Task to complete
In the records below, repeat exactly the lines between the line holding "Enable Record launched applications checkbox" and the line holding "Task: Expand the Display adapters category", inclusive, and drop the pictures.

====================

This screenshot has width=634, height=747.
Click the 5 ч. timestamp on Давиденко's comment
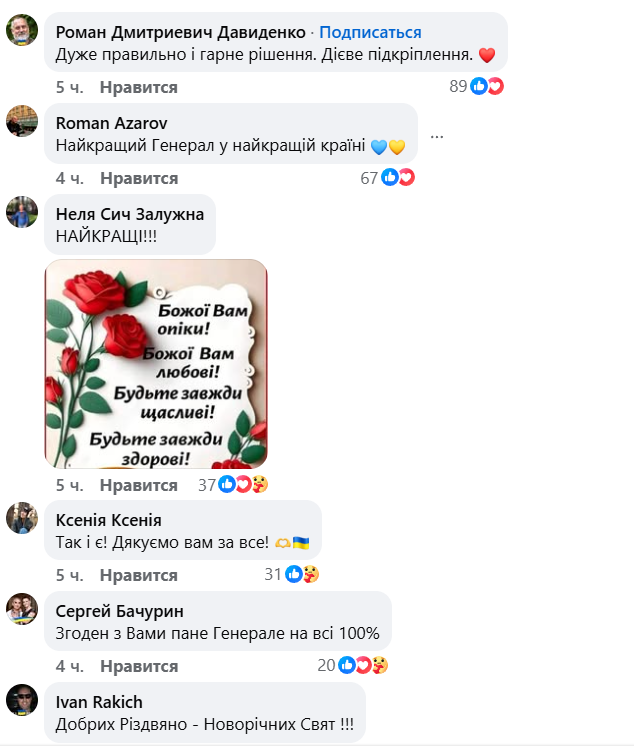(70, 88)

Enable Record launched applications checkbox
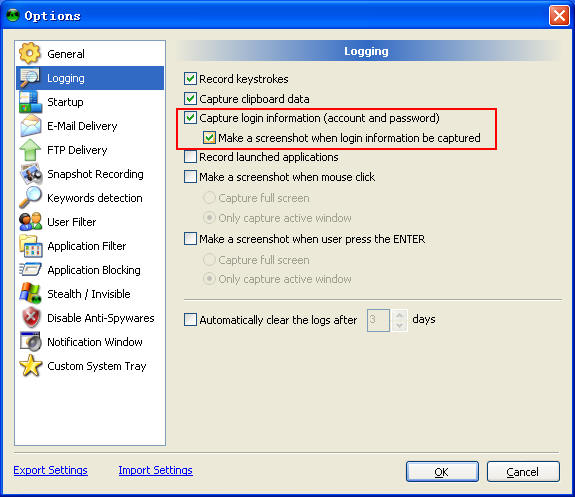190,157
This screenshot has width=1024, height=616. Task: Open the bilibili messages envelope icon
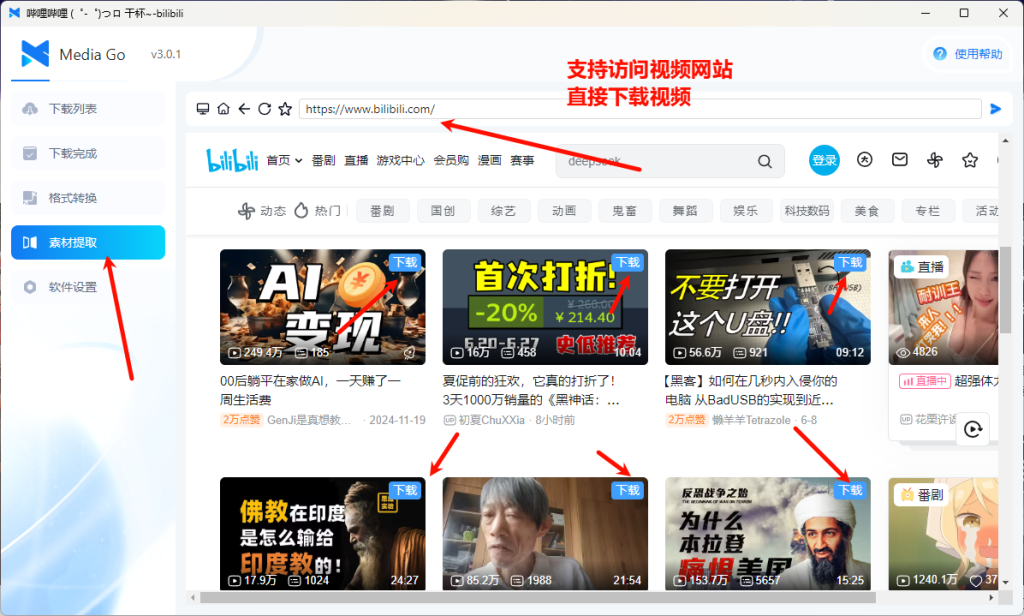pyautogui.click(x=900, y=160)
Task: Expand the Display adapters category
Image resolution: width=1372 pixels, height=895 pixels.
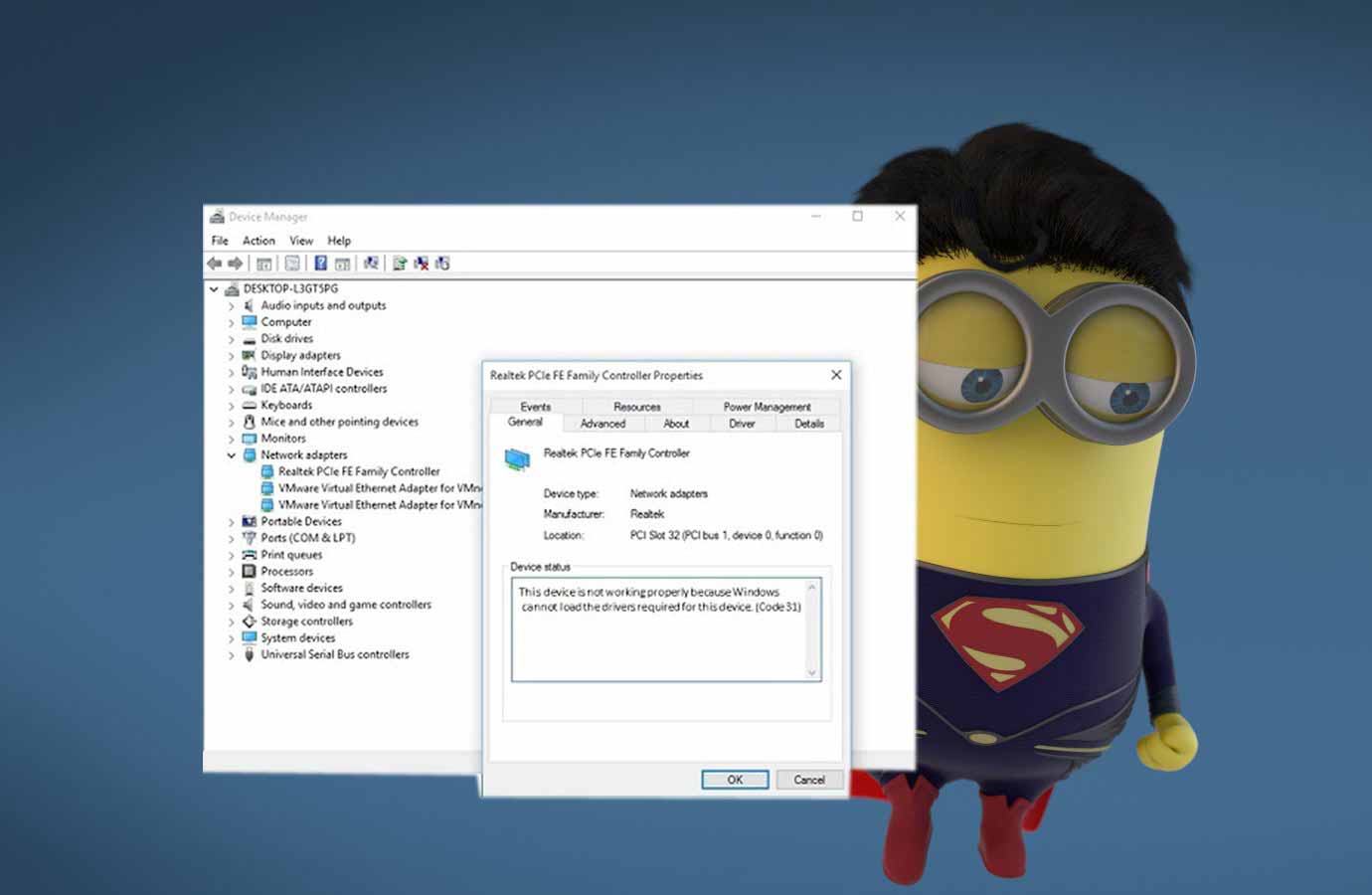Action: [232, 355]
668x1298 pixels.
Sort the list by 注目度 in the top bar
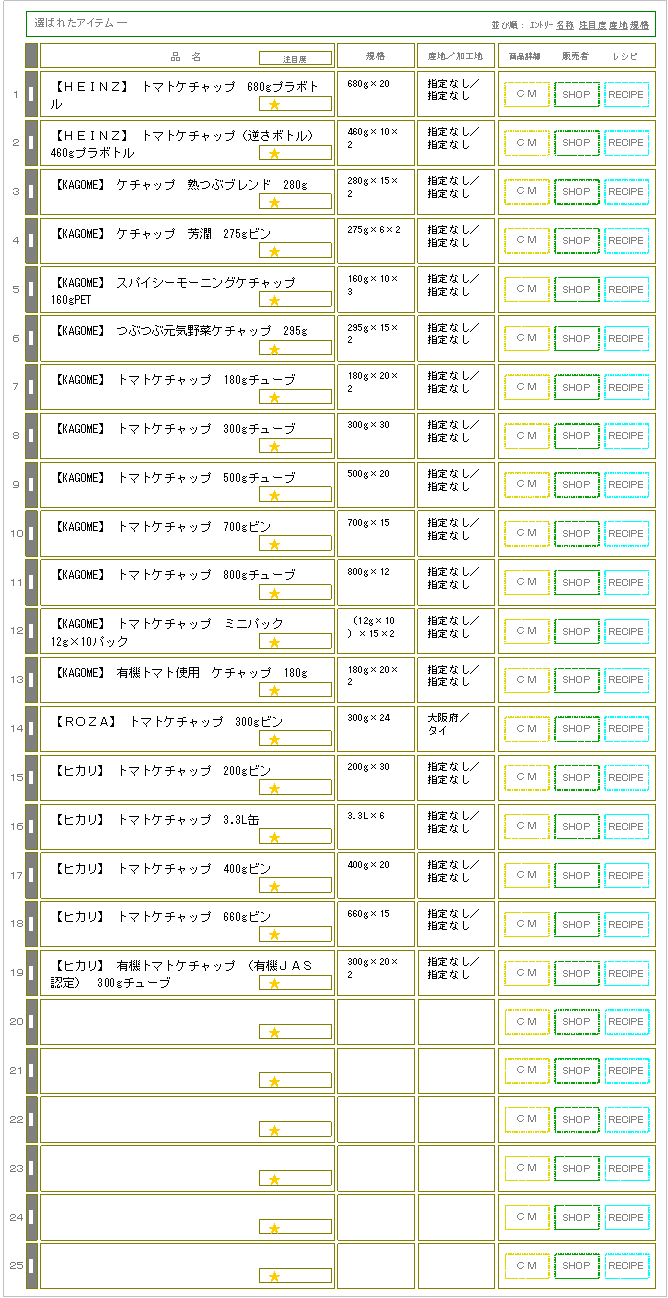(x=592, y=24)

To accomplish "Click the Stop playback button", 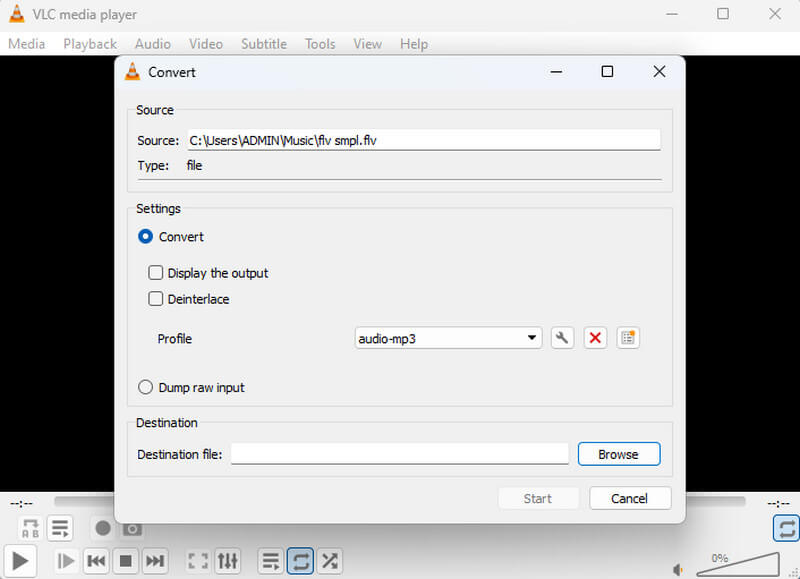I will point(126,561).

====================

Reply to the exercise
Enable Record launched applications checkbox
190,157
This screenshot has width=1024, height=616. Task: Open the bilibili messages envelope icon
pyautogui.click(x=900, y=160)
Task: Expand the Display adapters category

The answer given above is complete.